Come detto, qui passavamo i lunghi pomeriggi primaverili ed estivi. Ci ritrovavamo quasi ogni pomeriggio, dopo pranzo, a casa di Michele (eravamo sempre almeno quattro o cinque amici; tra questi Fabiano, Armando, Pietro, Franco e altri ancora), accolti con straordinaria gentilezza da sua madre, e da qui ci dirigevamo nel nostro territorio.
Raggiungevamo Su Cunzau de Tzia Silvia e percorrevamo il sentiero fino ad arrivare alla siepe nord, vicino alla stalla, dove avevamo creato il nostro quartier generale.
La siepe, larga alcuni metri, era costituita da rovi, arbusti e alberi non più alti di due-tre metri; la loro cima era avvolta da rampicanti che costituivano quasi delle “nuvole” verdi.   All’interno della siepe avevamo creato dei passaggi e piccoli ambienti-rifugio; uno di questi, il più simbolico, era la cosiddetta “armeria”, dove erano conservate le lance e gli archi con le frecce di legno che avevamo costruito. Ci arrampicavamo in cima agli alberi, sopra le “nuvole”, passando agevolmente da una all'altra, controllando il sentiero sottostante e tutta la zona circostante. Era un vero divertimento!

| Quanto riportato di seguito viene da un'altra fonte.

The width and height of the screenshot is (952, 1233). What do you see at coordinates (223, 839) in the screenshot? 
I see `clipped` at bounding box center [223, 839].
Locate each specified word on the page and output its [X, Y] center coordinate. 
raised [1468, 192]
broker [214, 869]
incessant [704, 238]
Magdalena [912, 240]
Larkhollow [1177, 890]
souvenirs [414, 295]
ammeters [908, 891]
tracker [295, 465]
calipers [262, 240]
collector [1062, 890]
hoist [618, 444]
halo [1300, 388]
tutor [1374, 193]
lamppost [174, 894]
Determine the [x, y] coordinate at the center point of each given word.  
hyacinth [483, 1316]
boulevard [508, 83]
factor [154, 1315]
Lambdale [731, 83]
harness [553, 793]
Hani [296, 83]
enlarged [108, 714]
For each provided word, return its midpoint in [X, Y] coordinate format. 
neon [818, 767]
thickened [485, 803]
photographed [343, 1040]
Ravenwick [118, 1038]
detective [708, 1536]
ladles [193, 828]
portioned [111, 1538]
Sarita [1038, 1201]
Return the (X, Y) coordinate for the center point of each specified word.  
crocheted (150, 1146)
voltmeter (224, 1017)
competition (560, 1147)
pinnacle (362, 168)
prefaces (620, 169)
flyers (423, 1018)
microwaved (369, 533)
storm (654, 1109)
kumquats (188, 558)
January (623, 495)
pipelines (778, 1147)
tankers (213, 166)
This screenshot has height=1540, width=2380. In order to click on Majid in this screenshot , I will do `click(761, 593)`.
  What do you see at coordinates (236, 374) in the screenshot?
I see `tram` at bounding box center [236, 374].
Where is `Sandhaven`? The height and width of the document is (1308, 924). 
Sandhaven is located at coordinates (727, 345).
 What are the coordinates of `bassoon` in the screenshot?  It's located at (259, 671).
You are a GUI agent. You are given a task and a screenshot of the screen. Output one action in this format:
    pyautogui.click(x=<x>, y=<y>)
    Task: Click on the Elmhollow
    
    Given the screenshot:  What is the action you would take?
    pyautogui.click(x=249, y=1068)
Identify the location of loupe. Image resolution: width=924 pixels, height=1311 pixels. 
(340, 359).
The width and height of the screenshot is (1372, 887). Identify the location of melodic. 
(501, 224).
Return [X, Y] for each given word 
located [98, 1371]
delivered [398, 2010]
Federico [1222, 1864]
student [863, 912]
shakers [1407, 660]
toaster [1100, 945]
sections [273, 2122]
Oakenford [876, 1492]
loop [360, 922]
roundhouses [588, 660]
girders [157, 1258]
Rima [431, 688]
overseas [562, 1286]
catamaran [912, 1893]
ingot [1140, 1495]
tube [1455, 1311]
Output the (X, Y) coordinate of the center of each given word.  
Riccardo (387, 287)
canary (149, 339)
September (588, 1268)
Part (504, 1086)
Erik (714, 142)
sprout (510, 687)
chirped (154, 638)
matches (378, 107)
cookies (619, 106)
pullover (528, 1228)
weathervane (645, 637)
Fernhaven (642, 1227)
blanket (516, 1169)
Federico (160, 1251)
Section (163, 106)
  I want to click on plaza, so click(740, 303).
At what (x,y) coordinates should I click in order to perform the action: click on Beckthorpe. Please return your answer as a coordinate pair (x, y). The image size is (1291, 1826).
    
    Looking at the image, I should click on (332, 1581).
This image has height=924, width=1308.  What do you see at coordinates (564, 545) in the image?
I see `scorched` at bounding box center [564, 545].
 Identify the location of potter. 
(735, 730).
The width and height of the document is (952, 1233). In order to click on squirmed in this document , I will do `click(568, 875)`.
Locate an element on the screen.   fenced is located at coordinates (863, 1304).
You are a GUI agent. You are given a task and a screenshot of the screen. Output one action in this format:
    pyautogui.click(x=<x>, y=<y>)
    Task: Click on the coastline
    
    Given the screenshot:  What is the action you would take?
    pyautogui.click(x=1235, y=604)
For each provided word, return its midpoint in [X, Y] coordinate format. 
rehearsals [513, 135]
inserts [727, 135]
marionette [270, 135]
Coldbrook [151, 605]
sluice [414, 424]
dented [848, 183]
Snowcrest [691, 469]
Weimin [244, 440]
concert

Ogni tanto andavamo "in missione esplorativa" nelle altre zone dell’orto o nelle paludi di “Godzilla” (cosi ribattezzate da Michele), ossia gli acquitrini e i canneti del fiume dall’altra parte di Su cammiu de Sant’Rabara.
Ricordo bene anche i giochi nel cortile di Michele e  nei suoi magazzini, soprattutto quando questi erano pieni di grano e di orzo appena trebbiato che arrivava quasi fino al tetto.
All’ora della merenda, quando l’appetito si faceva sentire, puntuali tornavamo a casa di Michele, dove sua madre ci preparava dei grandi panini che divoravamo con voracità.
Solo a tarda sera rientravo a casa stanco e contento,  immaginando nuovi giochi e avventure per il giorno seguente.
Oggi che quei luoghi della nostra infanzia non esistono più così come erano, inghiottiti in buona parte dalle costruzioni e dal cemento, rimangono i ricordi (addolciti dalla nostalgia e dal passare del tempo) di un periodo spensierato.